Published:  18 January, 2007

While the casual ignoramus or entrenched lefty critic believes that all advertising is based wholly on lies, this is not the whole truth. Only the advertising for alcohol - brewed, fermented or distilled - is wholly based on lies. This is because alcohol, unlike all other products, cannot publicly proclaim what it does: get you drunk.

Car advertising, for example, may well trade on illusion, status and imagery, but nevertheless the product will take you from A to B. Apparel and shoe advertising may play on the label or the perceived glamour of its wearers, but no one can deny that clothes provide somewhere to hide your money and conceal your private parts, and who goes shoeless these days? Food ads may strike absurd and declamatory poses, but we need the stuff to get through a working day. Even the vomitory superficiality of perfume advertising offers a product that will make you smell different. And so it goes.

Advertising may be the patina here, but these products have an effect that cannot be gainsaid. Further, many of the individual brands within these categories will have a singularity of design or performance which may make them different from each of their competitors.

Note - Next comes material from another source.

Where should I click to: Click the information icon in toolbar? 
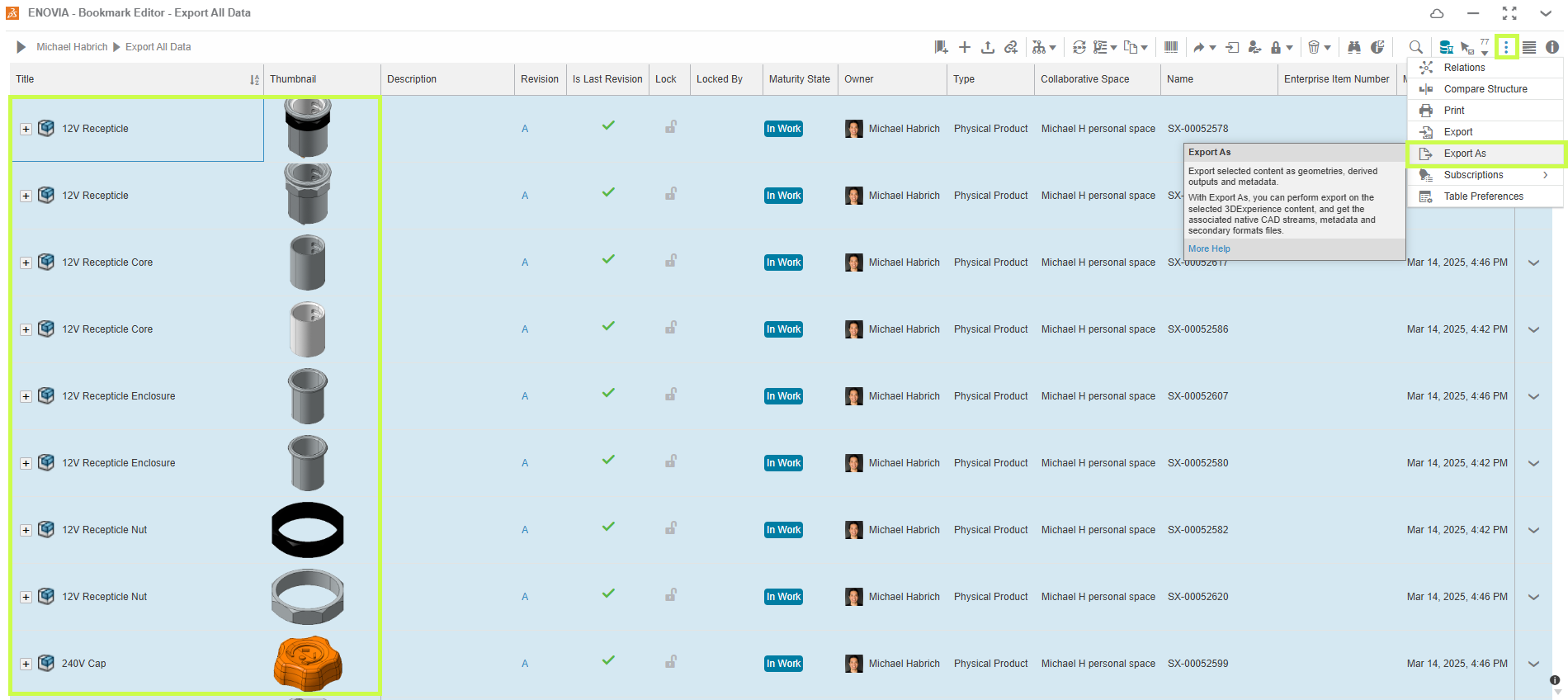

None of this applies to any alcohol. Try as hard as you like, you cannot find any substance in any drink advertisement. Of course, a drink may major on its provenance, be it an Australian or Irish or Belgian beer, a Kentucky bourbon or a Scottish whisky; it may feature genuinely hoary employees to give an impression of a handcrafted product, but these are mere props to the preposterousness of the promise. An advertiser may offer you an ingredient, such as a rare hop or water from a particular stream, or, in the case of a hybrid or a cocktail, the very nature of its primary parts (rum, coffee, oranges, cream), but this is just the excuse for associated imagery, which is always fantasy. The bloke who wrote Heineken Refreshes The Parts Other Beers Cannot Reach' - he had the office down the corridor from me - wrote nonsense, but it was a stroke of advertising genius.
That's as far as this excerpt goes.